_TEXT FOR ANALYSIS_
+===+

Now, Tesla doesn’t want you to disengage completely.  So it will prompt you to touch the steering wheel every so often.  If you fail to do that, then it will disengage the auto-pilot and you will be punished by not being allowed to re-enable it until such times the car has come to a complete stop for a few minutes.

In reality, this just takes a little nudge.  I found if I rested my elbow on the side of the door and rested my hand lightly on the steering wheel at the 10pm position (you know, the cool look) this was enough to fool the software into thinking that I was in control.   Usually it was around every 1-2 minutes it would prompt me.

A nice feature that works very well is lane changing.  If you decide you want to change lane, then you simply indicate your intention, and once the car has determined it is safe, it will change lane for you.  This is extremely unnatural at first, but once you have faith, you will discover it is the best feature you could possibly ask for.

So a large part of my drive, was simply indicating to change lane.   That was as much thinking as I had to do.   Keeping up with traffic streams was a breeze.

+===+

_INFORMATION PROVIDED_

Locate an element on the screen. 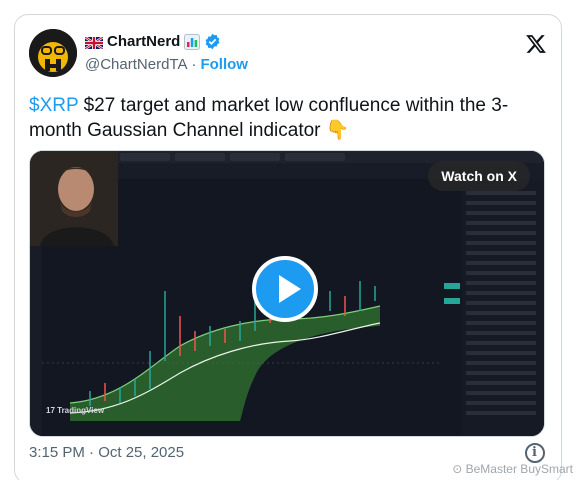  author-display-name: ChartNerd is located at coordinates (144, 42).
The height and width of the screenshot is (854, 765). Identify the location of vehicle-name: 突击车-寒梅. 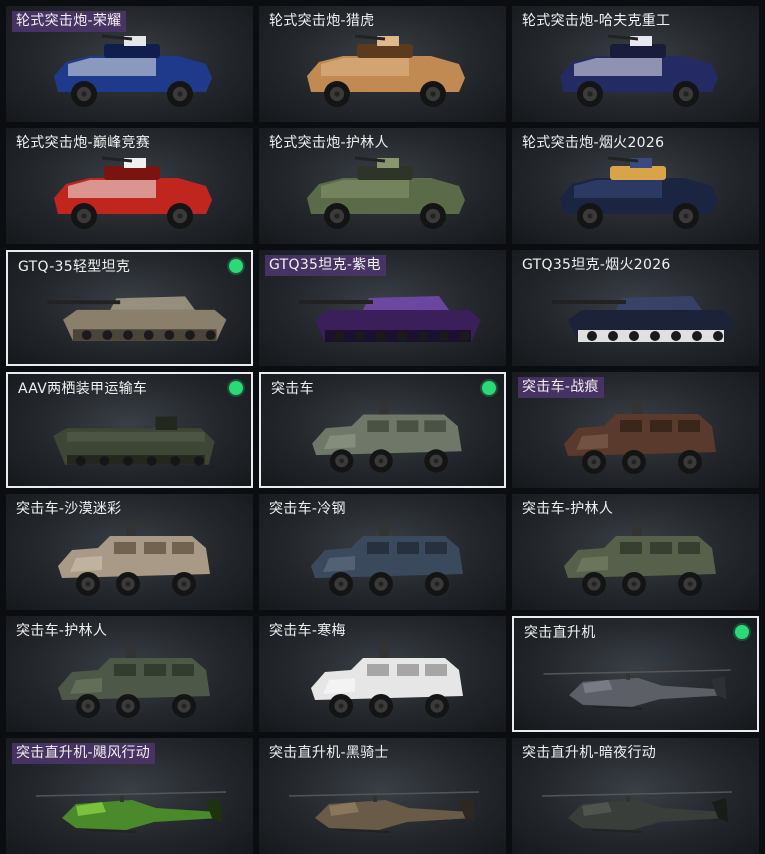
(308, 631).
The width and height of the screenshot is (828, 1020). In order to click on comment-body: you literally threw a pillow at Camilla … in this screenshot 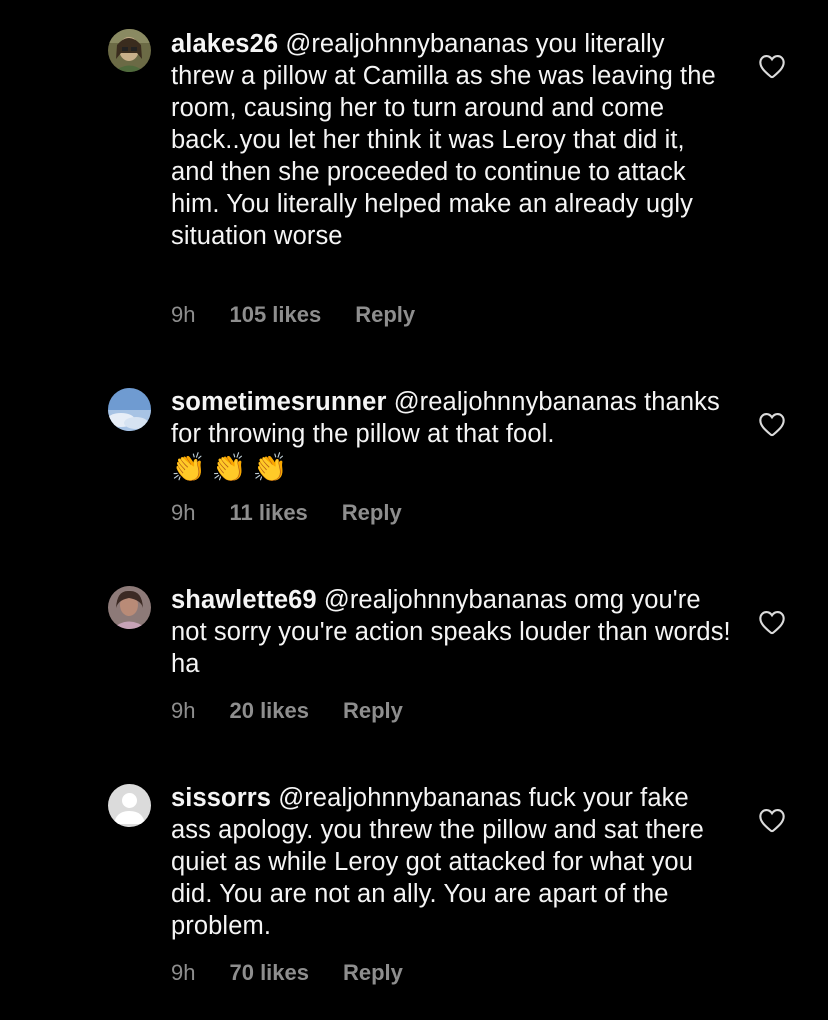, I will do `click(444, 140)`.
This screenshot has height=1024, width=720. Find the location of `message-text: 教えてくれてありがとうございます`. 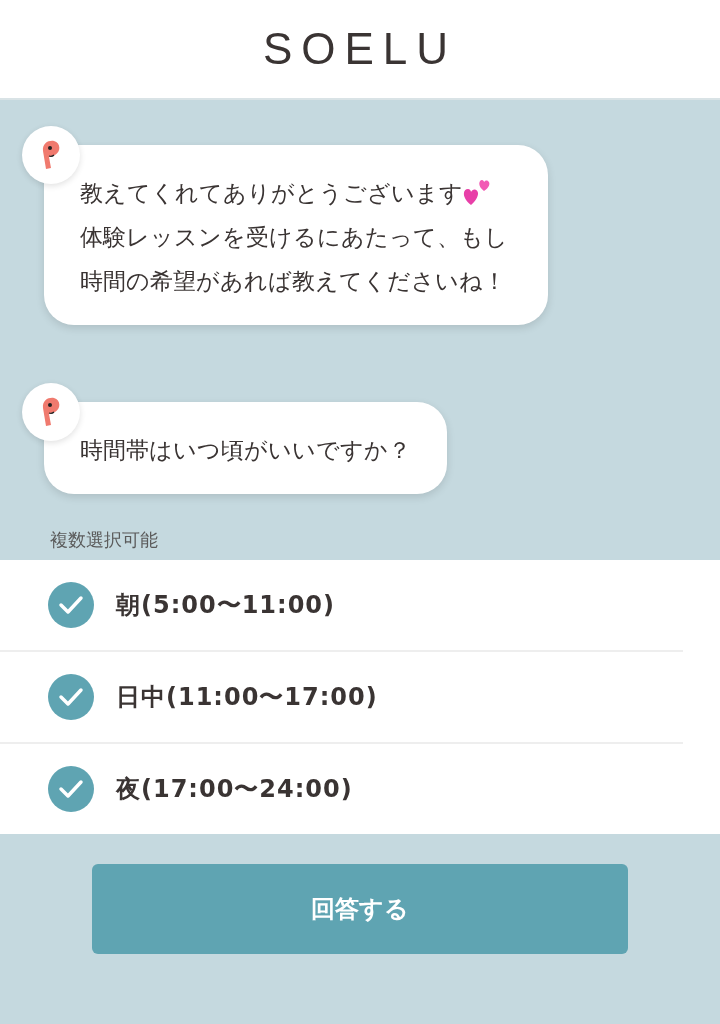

+===+

_EXERCISE 1_
In the autopilot text, how often did the car usually prompt the driver to touch the steering wheel?
_EXERCISE 2_
List, in order, the steps of an autopilot lane change as the autopilot text describes them.
_EXERCISE 3_
Using the autopilot text, explain why resting a hand lightly on the steering wheel at the 10pm position was enough while driving on autopilot.
The records come from a separate source unrelated to the text.

_TASK OUTPUT 1_
Around every 1-2 minutes.

_TASK OUTPUT 2_
1. The driver indicates the intention to change lane.
2. The car determines that it is safe.
3. The car changes lane for the driver.

_TASK OUTPUT 3_
The car periodically prompts the driver to touch the wheel because Tesla doesn't want the driver to disengage completely. A hand resting lightly on the wheel, with the elbow on the door, was enough to fool the software into thinking the driver was in control.